INSTRUCTIONS
(1) In the sentencing remarks, rewrite the paragraph beginning "There has been a delay of seven years" more briefly, keeping its main facts.
(2) In the sentencing remarks, which charges are you to be sentenced on as a serious sexual offender?
(3) Continue the sentencing remarks from the point where they stop.

43The abuse of your stepdaughter commenced when she was very young and continued on a regular basis until well into her adolescent years. In determining an appropriate sentence I have had regard to recent decisions of the higher courts in regard to current sentencing practice, assessment of gravity and the role to be played by aggravating features.
44In particular I was referred to the decisions in R v Carter[4], DPP v Tewksbury[5] and DPP v Dalgleish No. 2.[6] I was also referred to some of the decisions set out in the snapshot reports from the Sentencing Advisory Council.
[4] Carter (a pseudonym) v R [2018] VSCA 88
[5] DPP v Tewksbury (a pseudonym) [2018] VSCA 38
[6] DPP v Dalgleish (No 2) [2017] VSCA 360
45In relation to charges 3 – 5 you are to be sentenced as a serious sexual offender which will be noted in the court record. That means that the protection of the community is the primary sentencing consideration in such circumstances and accordingly the importance of rehabilitation carries less weight.
46There has been a delay of seven years since the end of the offending and the commencement of proceedings, which is not unusual and during that time you have not offended further. However, it seems that you have not developed any meaningful insight into the reasons for offending during that time and you claim to be unable to remember offending against the second complainant.
47At the same time you have had the prospect of being reported to police and since then the uncertainty of what might happen hanging over your head and that type of delay should be taken into account as a mitigating circumstance.
48While the plea was not early it has some limited utilitarian benefit in that the trial was avoided even though a three day committal was held and the victims and other witnesses were cross-examined. Some moderate discount on your sentence is nonetheless warranted.
49Would you stand now please. Mr Polat I sentence you to the following terms of imprisonment:
for each of Charges 1 to 4 inclusive, six years, that is six years on each of those charges
for Charge 5, three years.

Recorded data
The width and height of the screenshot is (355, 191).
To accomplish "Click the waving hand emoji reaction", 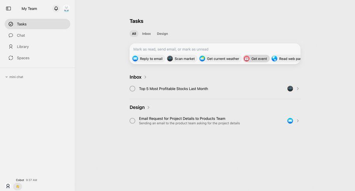I will click(x=17, y=186).
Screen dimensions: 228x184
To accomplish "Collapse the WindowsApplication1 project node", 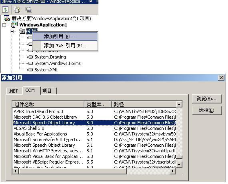I will click(x=4, y=25).
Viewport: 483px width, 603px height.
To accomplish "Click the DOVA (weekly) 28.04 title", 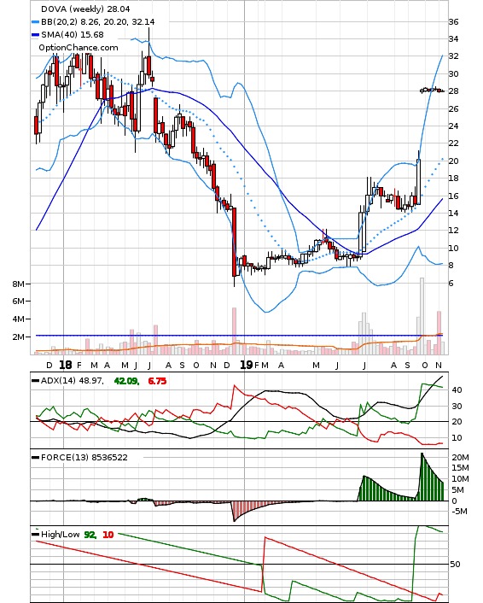I will [85, 9].
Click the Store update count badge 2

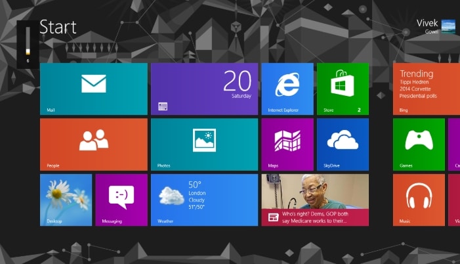click(359, 110)
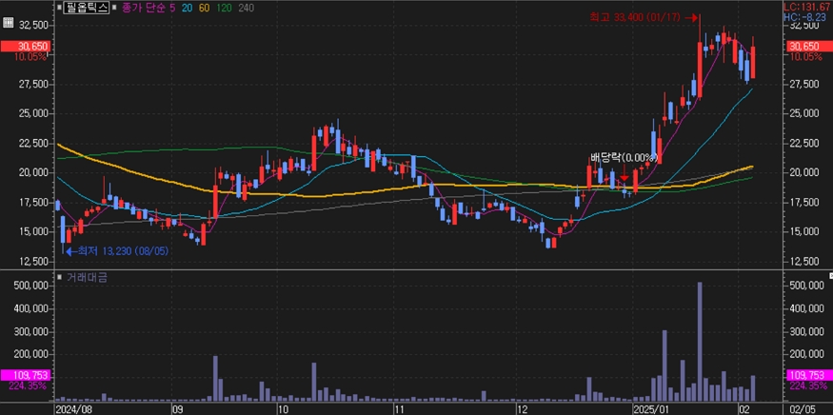
Task: Click the 종가 단순 indicator label
Action: pos(143,7)
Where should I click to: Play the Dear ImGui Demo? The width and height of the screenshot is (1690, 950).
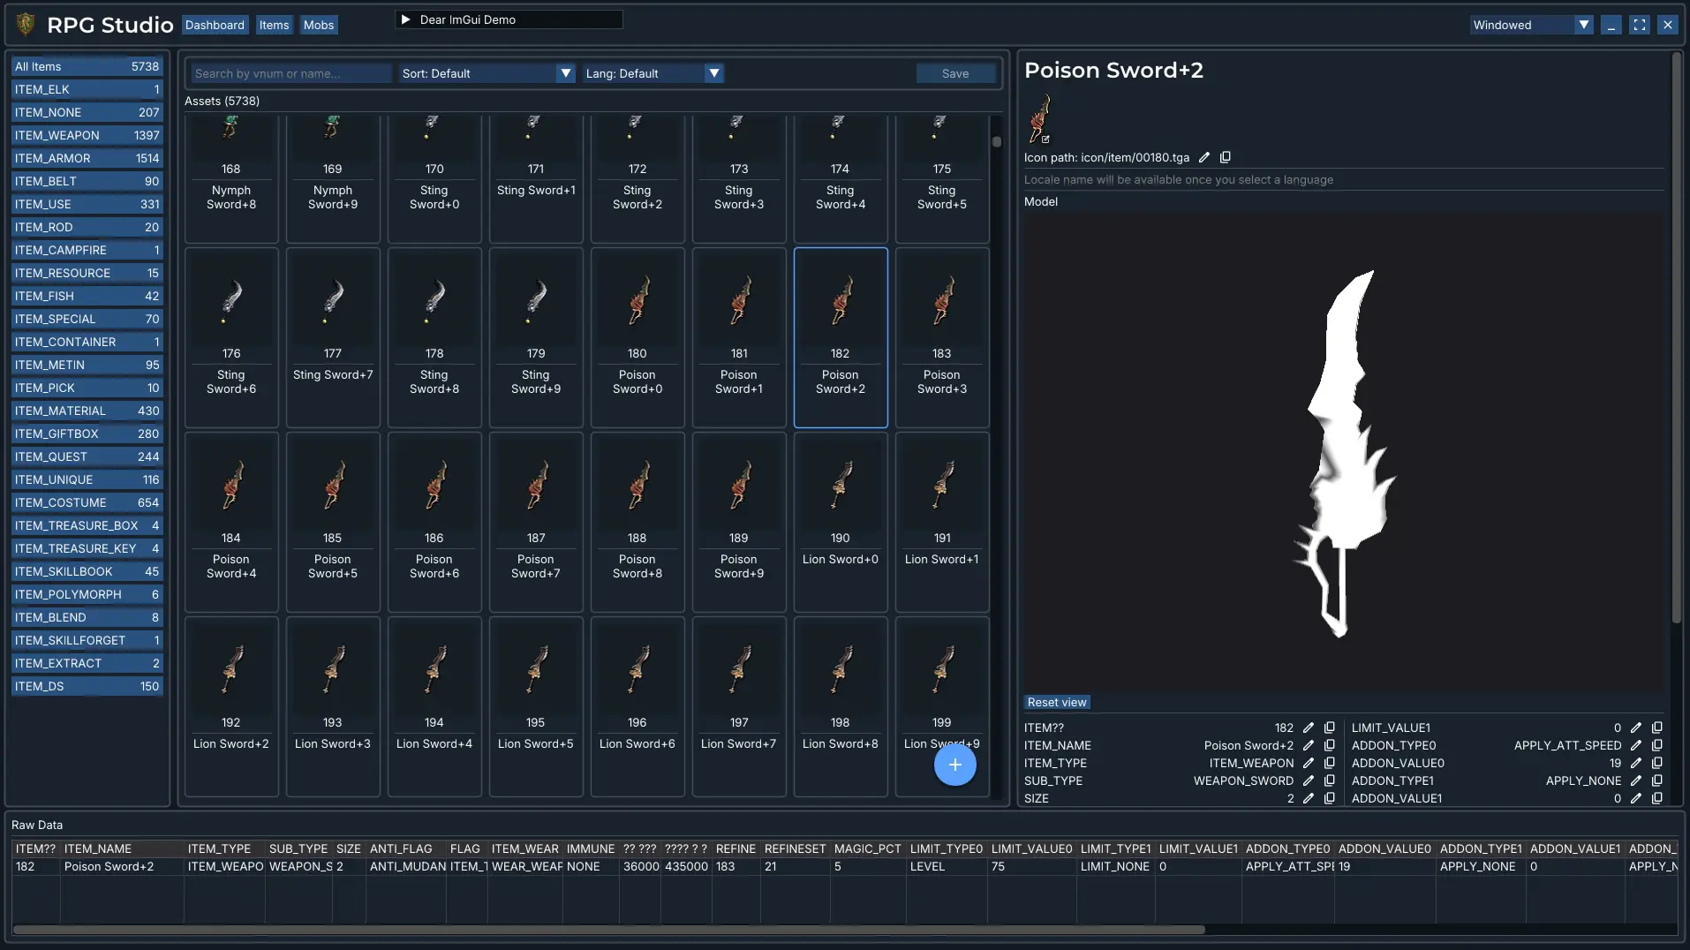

SOLVED PROBLEMS
(1) Seven years passed between the end of the offending and the start of proceedings. That is not unusual, and you did not offend again in that time. Still, you appear to have gained no meaningful insight into why you offended, and you say you cannot remember offending against the second complainant.

(2) Charges 3 to 5.

(3)
The sentence for Charge 1 will be the base sentence for purposes of cumulation. I order that nine months of each of the sentences for Charges 2, 3 and 4 and one year of the sentence for Charge 5 be served in cumulation upon the base sentence. This results in a total effective sentence of nine years and three months.
I order that you serve six years before being eligible for parole.
You have remained in custody since 24 September 2018, a period of 137 days, not including today. I declare that time to have been already served and I shall cause that to be noted on the court record.
50Under the provisions of the Sex Offender Registration Act 2004 you will be required to provide your details to the police from when you are released for the rest of your life.
51The prosecution seeks an order for a forensic sample of saliva to be obtained. That is not opposed and I make that order. I must advise you that the police have the power to use reasonable force to obtain the sample but I trust that will not be necessary.
52I will note on the gaol order that you should be assessed in prison in relation to your mental health vulnerability.
53If you had pleaded not guilty to these charges I would have sentenced you to ten years' imprisonment with a non-parole period of seven years.
54Just be seated for the moment please, Mr Polat. Are there any other matters first of all, Mr Cameron?
55HER HONOUR: Ms Strugnell, did I get consent for that s.464?
56MS STRUGNELL: Yes, Your Honour, it was consented.
57HER HONOUR: Consented, is it?
58MS STRUGNELL: Yes.
59HER HONOUR: Thank you. You may take Mr Polat, thank you, officers.